Cuando miro hacia atrás, a los últimos meses, al cambio que ha dado mi vida podría enumerar circunstancias y situaciones dispares, pero en definitiva todo ha ido a mejor (bueno, todo todo... no exactamente; hay asuntos en los que no está en mi mano...).
Podría recordar un momento de alegría súbita: el abrazo con alguien muy cercano después de dos años sin cruzar una palabra, cuando noté que todos los sentimientos y pesares se desbordaban como un río y una pesada losa empezaba a desaparecer. No fue hace mucho, ni siquiera ha pasado un mes desde entonces.
Podría hablar de un momento muy triste, en el que estuve a punto de llorar: cuando un amigo de Salamanca vino a despedirse, pues mi marcha significaba no que no nos volviéramos a ver, sino que había de pasar mucho tiempo hasta que nos volvamos a encontrar. Y en esa despedida (no nos dijimos "adiós", que eso nunca ha de decirse) éramos conscientes de que nos empezábamos a distanciar. Pero la distancia no significa el olvido.

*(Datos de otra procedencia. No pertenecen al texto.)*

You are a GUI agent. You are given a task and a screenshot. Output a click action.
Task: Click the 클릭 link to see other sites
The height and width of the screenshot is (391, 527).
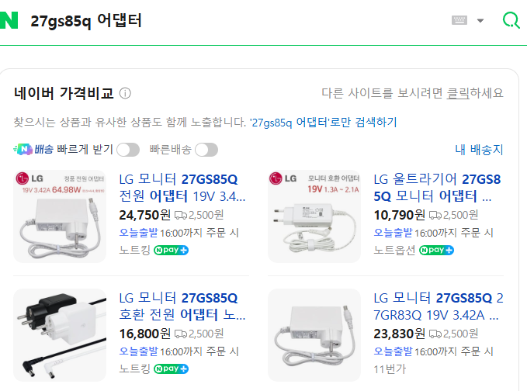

Estos dos momentos son reales, puedo tocarlos con las yemas de los dedos, puedo cerrar los ojos tan sólo un instante y volver a revivirlos más de mil veces, que han quedado en la retina.
Y en estos últimos meses hay un momento muy especial. Ocurrió hace unos dos meses. Ansiaba mucho algo y, después de haber conseguido acercarme a esa persona, después de haberle mirado a los ojos y hablado con él, ahora me da la sensación de que ese momento jamás ocurrió. Es como si hubiera a entrado a formar parte de uno de los millones de personajes imaginarios que pueblan mi cerebro. Me cuesta esbozar mentalmente su imagen, cada vez más. A veces me pregunto si aquel momento especial no fue tan sólo un producto de la imaginación. Sé que no, sólo que... a veces lo parece.
Tengo tantas preguntas que no sabría ni por dónde empezar.